Ginkgo biloba extract EGb761 attenuates brain death-induced renal injury by inhibiting pro-inflammatory cytokines and the SAPK and JAK-STAT signalings

• Published in: Scientific reports Vol. 7; no. 1; p. 45192
• Main Authors: Li, Yifu, Xiong, Yunyi, Zhang, Huanxi, Li, Jun, Wang, Dong, Chen, Wenfang, Yuan, Xiaopeng, Su, Qiao, Li, Wenwen, Huang, Huiting, Bi, Zirong, Liu, Longshan, Wang, Changxi
• Format: Journal Article
• Language: English
• Published: London Nature Publishing Group UK 23.03.2017; Nature Publishing Group
• Subjects: 14/28; 38/77; 692/308/409; 692/4022/1950/2777; Acute Kidney Injury - drug therapy; Acute Kidney Injury - etiology; Acute Kidney Injury - prevention & control; Animals; Anti-Inflammatory Agents - therapeutic use; Brain death; Brain Death - blood; Brain Death - metabolism; Cytokines; Cytokines - genetics; Cytokines - metabolism; Humanities and Social Sciences; IL-1β; Inflammation; JNK protein; Kidney - metabolism; Kidney - pathology; Kidney Transplantation - adverse effects; Macrophages; Male; MAP Kinase Signaling System; multidisciplinary; Plant Extracts - therapeutic use; Rats; Rats, Sprague-Dawley; Rodents; Science; STAT Transcription Factors - metabolism; Tissue Donors; Transplants - pathology; Transplants - standards
• ISSN: 2045-2322; 2045-2322
• DOI: 10.1038/srep45192

This study aimed to investigate the protective effects of EGb761, a Ginkgo Biloba extract, against brain death-induced kidney injury.

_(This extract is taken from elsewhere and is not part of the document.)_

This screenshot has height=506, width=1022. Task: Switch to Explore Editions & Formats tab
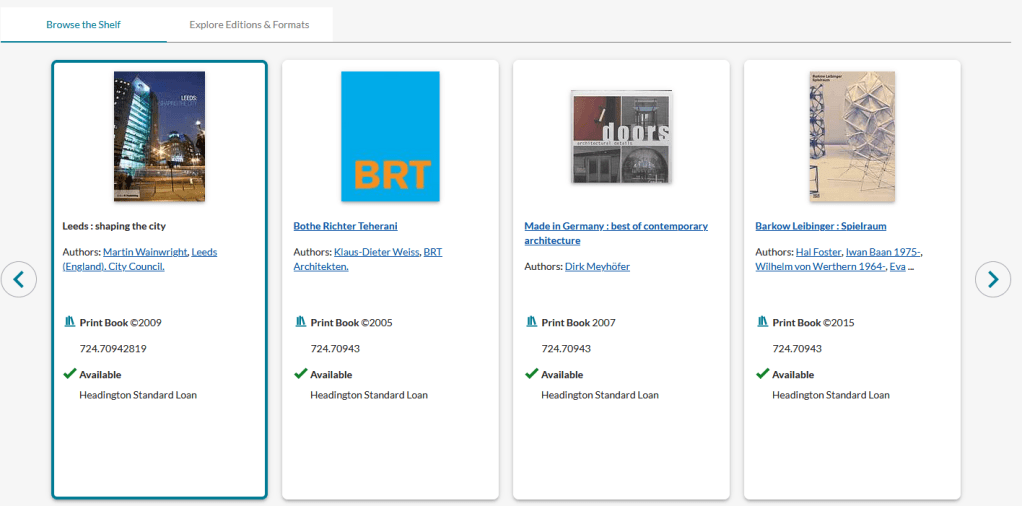249,25
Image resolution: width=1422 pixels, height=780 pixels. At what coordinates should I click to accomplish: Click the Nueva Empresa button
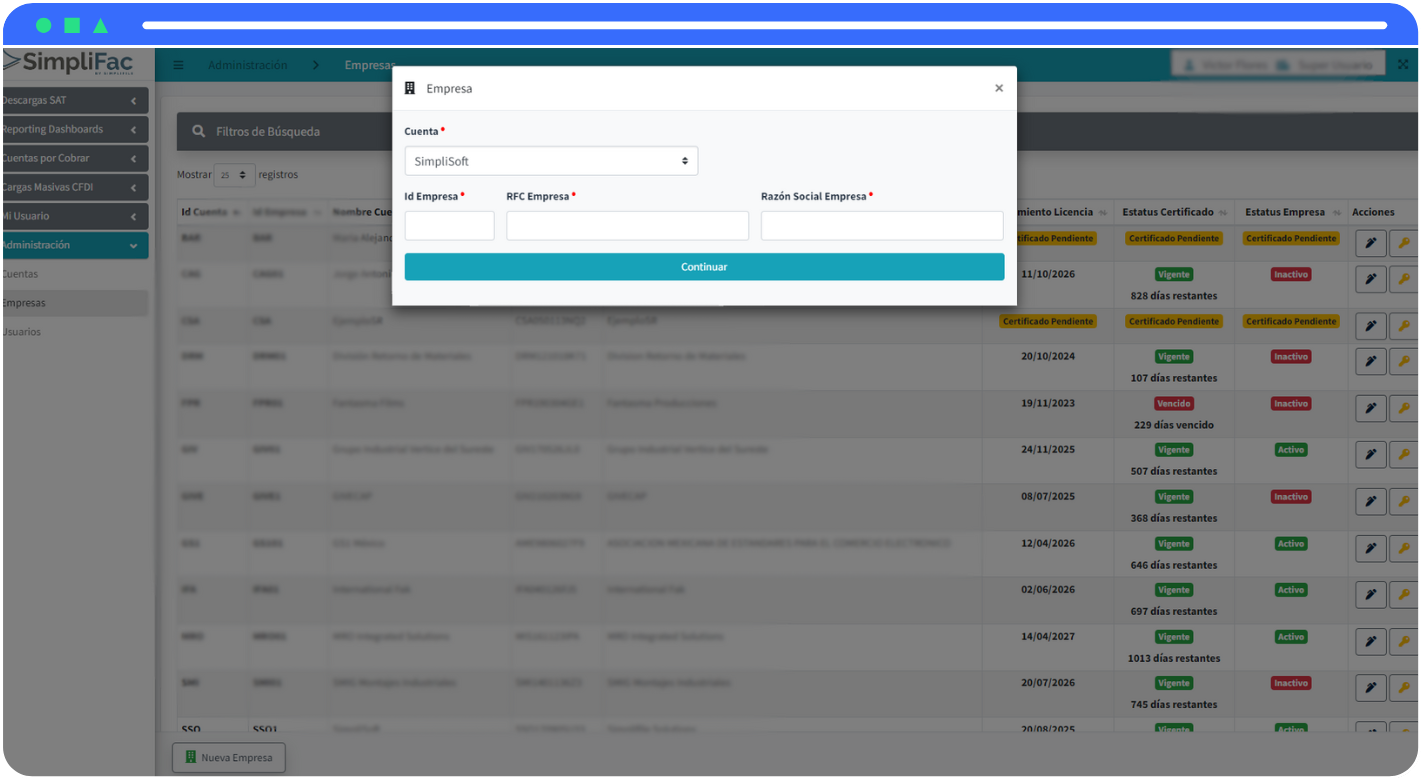click(x=229, y=758)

Sixty male Sprague Dawley rats were randomly divided into six groups: sham, brain-death (BD), BD + EGb b48h (48 hours before BD), BD + EGb 2 h (2 hours after BD), BD + EGb 1 h, and BD + EGb 0.5 h. Six hours after BD, serum sample and kidney tissues were collected for analyses. The levels of blood urea nitrogen (BUN) and serum creatinine significantly elevated in the BD group than in sham group. In all the EGb761-treated BD animals except for the BD + Gb 2 h group, the levels of BUN and serum creatinine significantly reduced (all P  < 0.01). EGb761 attenuated tubular injury and lowered the histological score. In addition, the longer duration of drug treatment was, the better protective efficacy could be observed. EGb761 significantly reduced IL-1β, IL-6, TNF-α, MCP-1, IP-10 mRNA expression and macrophage infiltration in the kidney. EGb761 treatment at 48 hour before brain death significantly attenuate the levels of p-JNK-MAPK, p-p38-MAPK, and p-STAT3 proteins (all P < 0.05, compared to BD group). In summary, our data showed that EGb761 treatment protected donor kidney from BD-induced damages by blocking SAPK and JAK-STAT signalings. Early administration of EGb761 can provide better protective efficacy.